From the magazine

Murder, incest and paedophilia in imperial Rome

Suetonius’s Lives of the Caesars appears in a vibrant new translation by Tom Holland, the current princeps of popular Roman history

Mark Bostridge
‘The Assassination of Domitian’, by Lazzaro Baldi. Getty Images
EXPLORE THE ISSUE 08 February 2025
issue 08 February 2025

I came to Suetonius’s Lives of the Caesars as a schoolboy after watching I, Claudius, the BBC series based on Robert Graves’s pair of novels about imperial Rome. Incredibly, it’s almost half a century since this was compulsory Monday night viewing in our household. The mere sight of the snake slithering across the opening credits was enough to make my younger brother bury his head in a cushion. Graves had spiced up Suetonius’s racy accounts of violent murder, incest and poison. But, in the world before trigger-warnings, the BBC outdid him in bloodlust. The most gruesome scene in the TV drama – of Caligula doing some amateur surgery on his sister’s stomach to remove their unborn incestuous child from the womb – was pure invention by the screenwriter Jack Pulman.

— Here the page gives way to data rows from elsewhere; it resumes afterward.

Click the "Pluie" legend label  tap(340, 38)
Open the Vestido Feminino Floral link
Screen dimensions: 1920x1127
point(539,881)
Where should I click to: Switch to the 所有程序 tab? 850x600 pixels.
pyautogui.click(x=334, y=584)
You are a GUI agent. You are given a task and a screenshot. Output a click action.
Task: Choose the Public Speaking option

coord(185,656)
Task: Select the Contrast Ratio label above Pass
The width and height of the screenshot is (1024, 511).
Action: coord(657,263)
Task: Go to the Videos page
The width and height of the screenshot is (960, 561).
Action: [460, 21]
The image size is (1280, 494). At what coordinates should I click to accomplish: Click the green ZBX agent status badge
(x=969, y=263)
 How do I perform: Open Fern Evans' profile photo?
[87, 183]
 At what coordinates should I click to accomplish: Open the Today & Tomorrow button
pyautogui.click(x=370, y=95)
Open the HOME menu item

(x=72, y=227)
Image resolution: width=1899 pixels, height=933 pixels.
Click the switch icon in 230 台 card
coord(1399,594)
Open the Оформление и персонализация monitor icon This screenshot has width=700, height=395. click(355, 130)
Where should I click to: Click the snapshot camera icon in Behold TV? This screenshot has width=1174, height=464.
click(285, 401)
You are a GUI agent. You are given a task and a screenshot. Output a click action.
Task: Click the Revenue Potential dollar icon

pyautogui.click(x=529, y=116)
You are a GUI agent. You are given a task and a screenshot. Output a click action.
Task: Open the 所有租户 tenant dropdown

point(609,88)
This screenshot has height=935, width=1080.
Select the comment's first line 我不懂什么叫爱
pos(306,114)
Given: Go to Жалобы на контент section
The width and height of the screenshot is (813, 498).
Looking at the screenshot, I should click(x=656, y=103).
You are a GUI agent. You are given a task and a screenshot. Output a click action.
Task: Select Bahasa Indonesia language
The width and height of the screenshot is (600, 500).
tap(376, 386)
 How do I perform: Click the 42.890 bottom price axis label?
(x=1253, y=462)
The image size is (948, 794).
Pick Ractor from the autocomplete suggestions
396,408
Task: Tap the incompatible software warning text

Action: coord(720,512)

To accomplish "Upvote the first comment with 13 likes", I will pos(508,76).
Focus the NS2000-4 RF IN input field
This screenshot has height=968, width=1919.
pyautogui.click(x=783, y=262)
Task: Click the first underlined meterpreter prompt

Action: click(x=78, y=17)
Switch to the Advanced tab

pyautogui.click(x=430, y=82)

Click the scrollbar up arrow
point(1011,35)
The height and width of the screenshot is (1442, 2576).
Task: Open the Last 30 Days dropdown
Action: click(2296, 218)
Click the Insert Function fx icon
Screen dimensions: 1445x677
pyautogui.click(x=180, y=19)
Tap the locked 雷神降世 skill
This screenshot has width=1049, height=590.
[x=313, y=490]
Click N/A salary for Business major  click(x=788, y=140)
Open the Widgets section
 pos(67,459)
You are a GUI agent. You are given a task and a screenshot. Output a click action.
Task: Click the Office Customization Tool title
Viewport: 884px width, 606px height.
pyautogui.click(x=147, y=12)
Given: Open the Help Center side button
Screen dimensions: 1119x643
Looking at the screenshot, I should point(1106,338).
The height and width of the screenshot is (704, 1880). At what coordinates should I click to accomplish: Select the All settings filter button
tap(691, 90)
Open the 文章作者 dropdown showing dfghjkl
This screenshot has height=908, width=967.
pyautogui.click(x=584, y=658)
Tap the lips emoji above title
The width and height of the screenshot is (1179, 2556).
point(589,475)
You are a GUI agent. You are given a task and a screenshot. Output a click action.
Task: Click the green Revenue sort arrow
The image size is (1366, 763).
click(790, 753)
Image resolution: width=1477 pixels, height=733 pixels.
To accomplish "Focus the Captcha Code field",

Graves resented the accusation that he’d relied too heavily on Suetonius to create his bestsellers. Nevertheless, in 1957 he produced his own translation of the biographies of the 12 Caesars. This begins with Julius as precursor of the first imperial dynasty and ends with the last of the Flavians, Domitian, assassinated in AD 96. Although Graves’s version for Penguin Classics has stood the test of time, it was never intended as a school crib. In fact Graves employed the poet Alastair Reed to make a literal translation from the Latin and used it to take flight towards something much less pedestrian.  

Now Tom Holland, the princeps (‘first citizen’) of popular Roman history, has provided Penguin with a vibrant new translation of Suetonius that’s closer to the original without being slavishly so.